Thursday, July 06, 2006

The Danger of Bush's Woes

The danger of Bush's mounting woes is that they are becoming America's woes. Kevin Drum of The Washington Monthly explains:
...the Bush administration literally seems to have no foreign policy at all anymore. They have no serious plan for Iraq, no plan for Iran, no plan for North Korea, no plan for democracy promotion, no plan for anything. With the neocons on the outs, Condoleezza Rice at the State Department, and Dick Cheney continuing to drift into an alternate universe at the OVP, the Bush administration seems completely at sea. There's virtually no ideological coherency to their foreign policy that I can discern, and no credible followup on what little coherency is left.

As near as I can tell, George Bush has learned that "There's evil in the world and we're going to stand up to it" isn't really adequate as a foreign policy for a superpower but is unable to figure out anything better to replace it with. So he spins his wheels, waiting for 2009. Unfortunately, the rest of us are left spinning with him.

Michael Abramowitz and Robin Wright of The Washington Post offer a summary on the current state of our foreign policy that, if anything, is a bit strained because National Security Adviser Stephen Hadley's overly optimistic comments blithely ignore a growing consensus on Bush's failing foreign policy:
From deteriorating security in Afghanistan and Somalia to mayhem in the Middle East, confrontation with Iran and eroding relations with Russia, the White House suddenly sees crisis in every direction.

North Korea's long-range missile test Tuesday, although unsuccessful, was another reminder of the bleak foreign policy landscape that faces President Bush even outside of Iraq.


"I am hard-pressed to think of any other moment in modern times where there have been so many challenges facing this country simultaneously," said Richard N. Haass, a former senior Bush administration official who heads the Council on Foreign Relations. "The danger is that Mr. Bush will hand over a White House to a successor that will face a far messier world, with far fewer resources left to cope with it."


... the events on the Korean Peninsula underscored how the administration has lost the initiative it once possessed on foreign policy in the aftermath of the Iraq invasion, leaving at risk the central Bush aspiration of democracy-building around the world.

They also showed how the huge commitment of resources and time on Iraq -- and the attendant falloff in international support for the United States -- has limited the administration's flexibility in handling new world crises....


Concern about such developments is cutting across the normal fault lines in American politics, with critiques being expressed by conservative realists such as Haass and liberal internationalists such as former secretary of state Madeleine K. Albright. Albright said yesterday that the United States now faces the "perfect storm" in foreign policy. "The U.S. is not as unilateral as it is uni-dimensional," she said in an interview. "We have not been paying attention to a lot of these issues. . . . Afghanistan is out of control because not enough attention was paid to it."

Abramowitz and Wright's article includes the administration's view, along with Hadley's inane comments. I find it useless to include the White House spin which the major papers are obliged to offer for the sake of balance; in this case, however, the spin only highlights that Bush and his staff are increasingly living in a delusional bubble of their own making.
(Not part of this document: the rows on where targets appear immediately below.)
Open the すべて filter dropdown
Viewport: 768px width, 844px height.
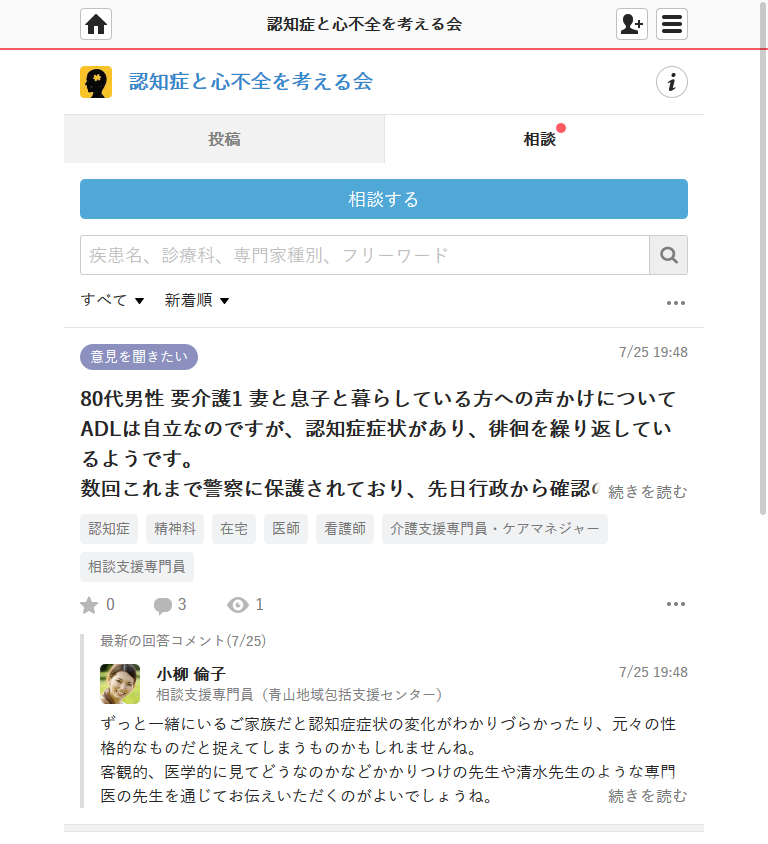[x=112, y=300]
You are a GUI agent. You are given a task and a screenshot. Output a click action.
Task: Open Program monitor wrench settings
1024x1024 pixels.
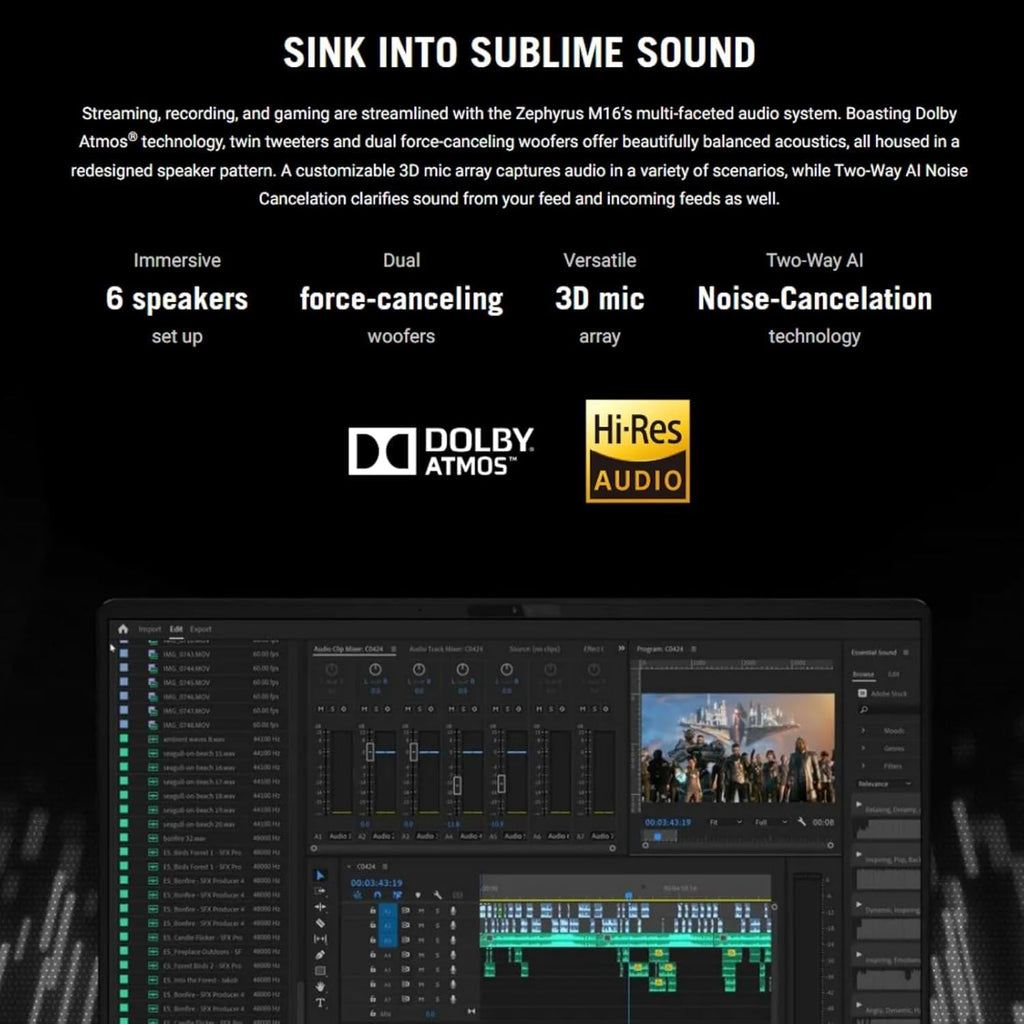(801, 822)
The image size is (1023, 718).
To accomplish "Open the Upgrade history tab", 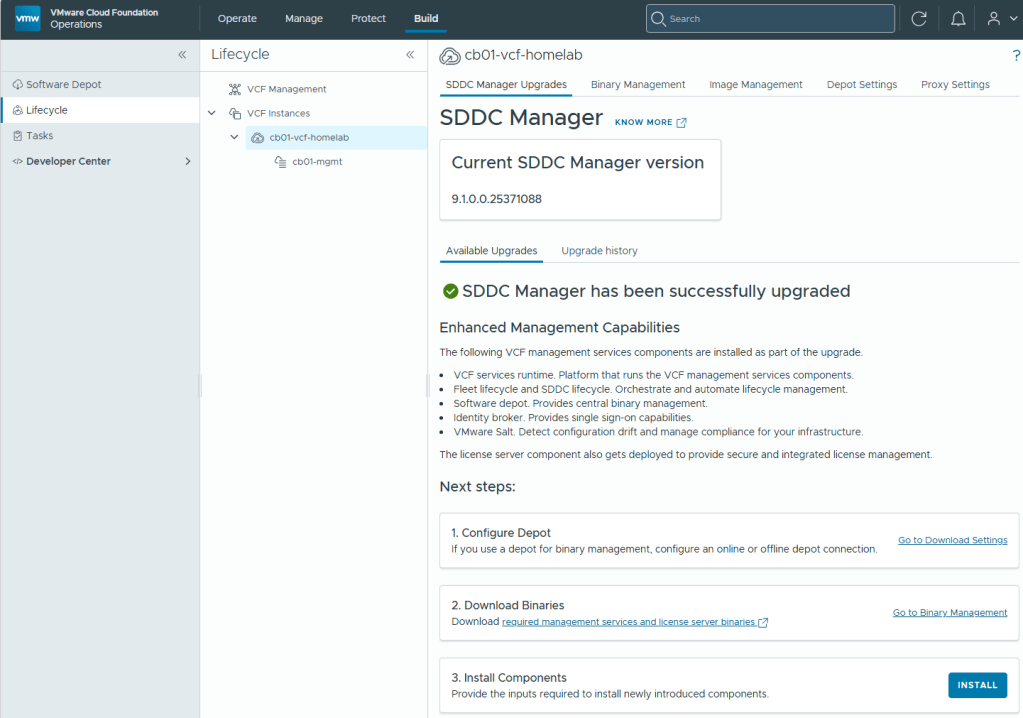I will 599,250.
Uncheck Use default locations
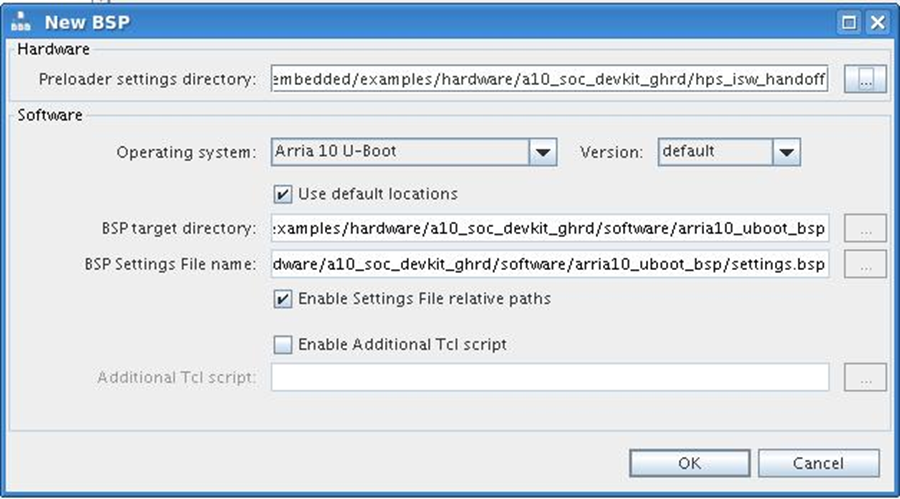 pyautogui.click(x=282, y=193)
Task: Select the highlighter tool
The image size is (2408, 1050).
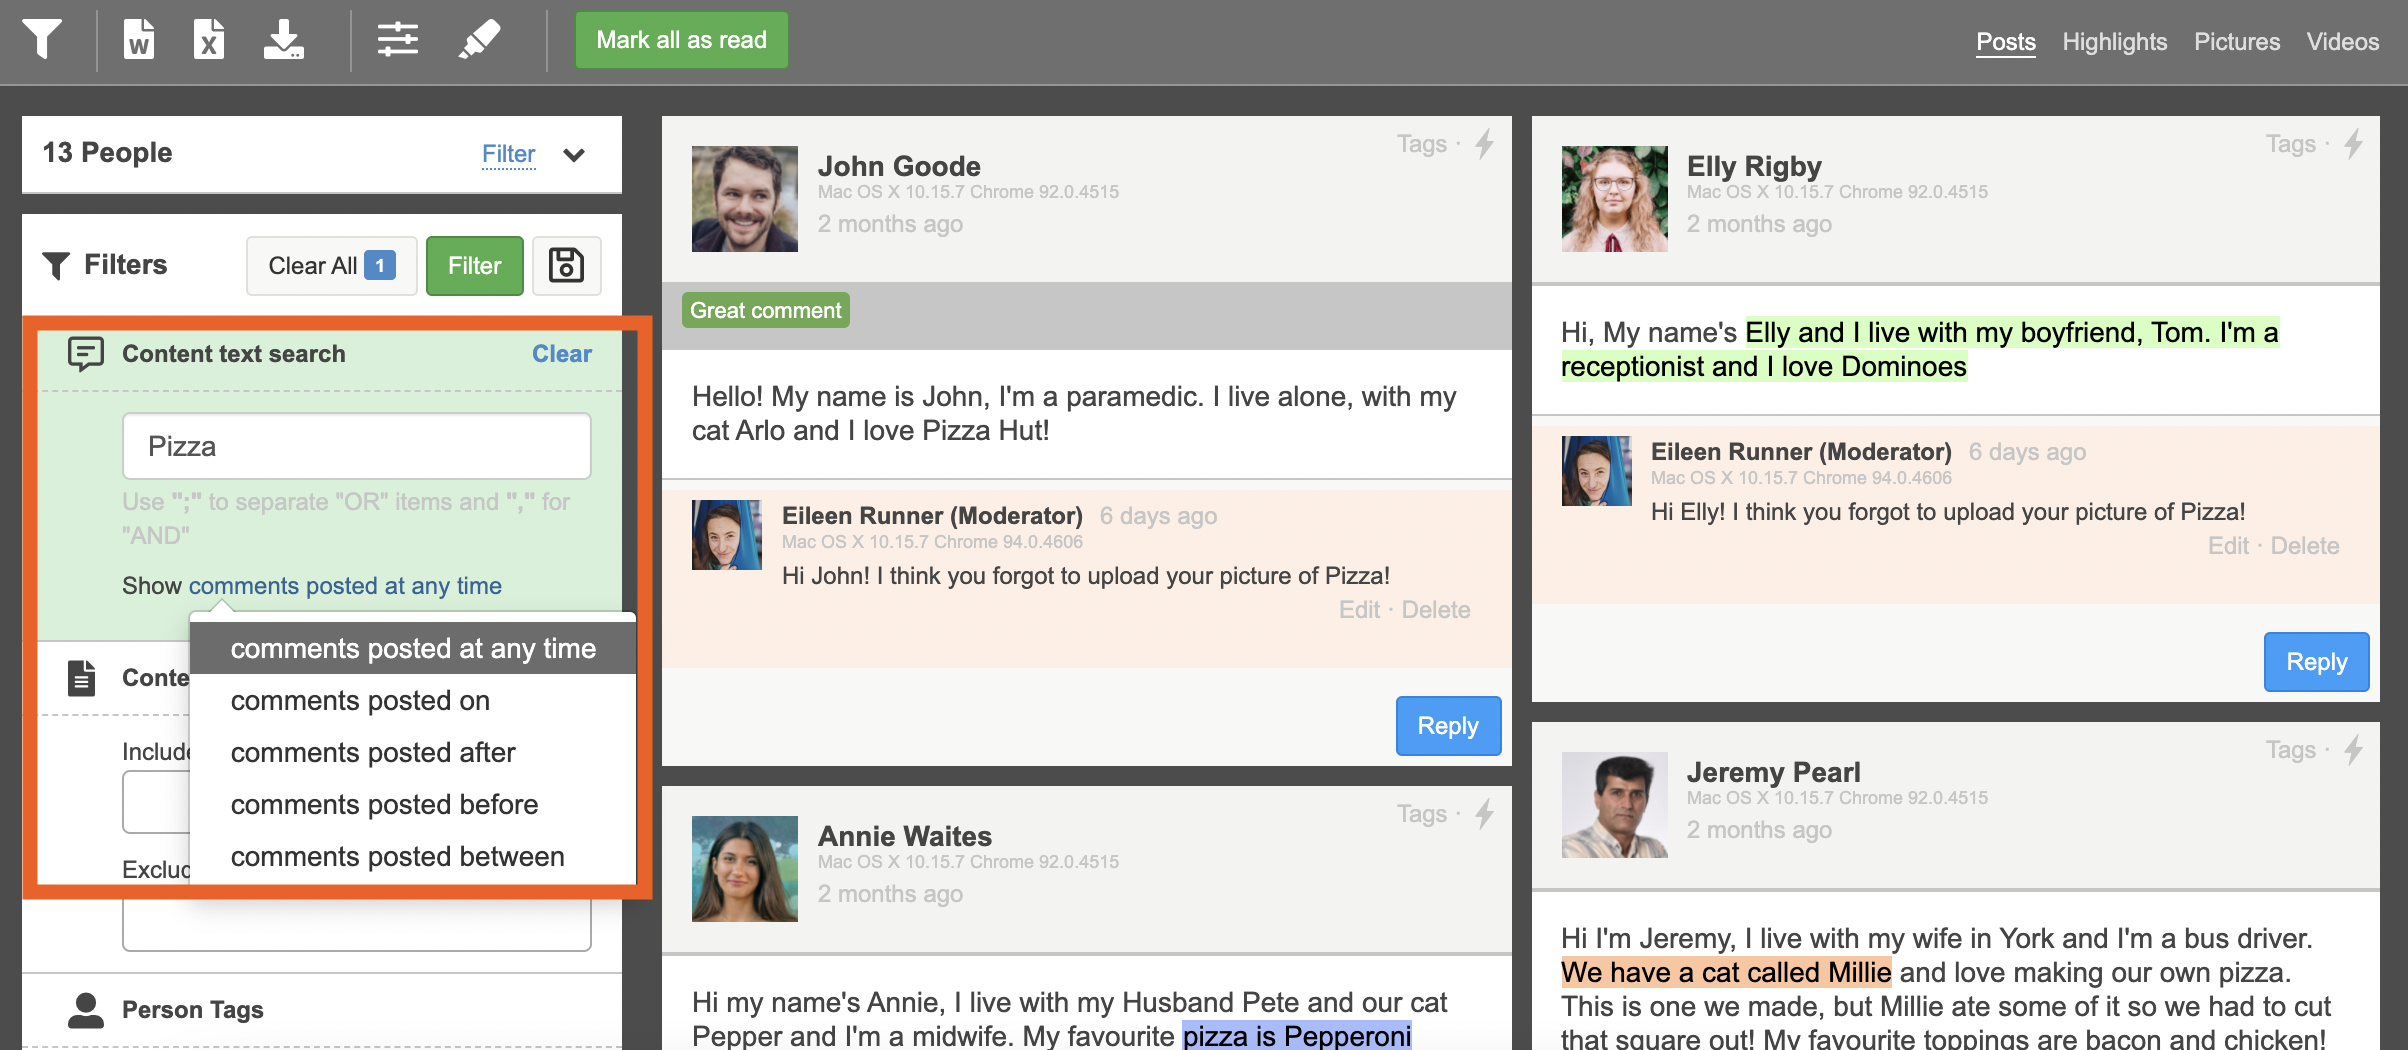Action: pyautogui.click(x=479, y=40)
Our nation cannot afford another 30 months of foreign policy drift and incompetence. The sooner Bush brings in a new foreign policy team, the sooner the United States can restore at least some of its credibility. In the aftermath of the Iran/Contra fiasco, Reagan was forced to bring in new people to deal with the situation. Today, we face a situation far more serious. The advantage of a new team is that they can spend a great deal more time repairing the damage instead of making endless excuses for their blunders. A new team, of course, is useless unless Cheney leaves or is cut down to size and Rumsfeld is replaced with someone who isn't lost in a 19th century time warp where gatling guns were once used to 'shock and awe' the natives.


Anonymous kmilyun said...

I hope our country survives this administration and that there is enough left to clean up.

I never thought I would consider our country's executive branch to perhaps be part of the .."evil in the world .."

I am in overload - I made it a few days without reading or listening to any news.

I am down to reading only a few blogs everyday - just my little revolt - most of them just repeat each other - I stick with the small personal and insightful ones now.

3:22 PM  
Anonymous Anonymous said...

We are, as a country paying for our lack of attention to serious issues.
This is what occurs when we seek "someone we'd rather have a beer with"
rather than an intelligent person.
America has become too dumb,reactionary and unwilling to expect more from their leaders.So the cycle continues.The center cannot hold ,Things fall apart.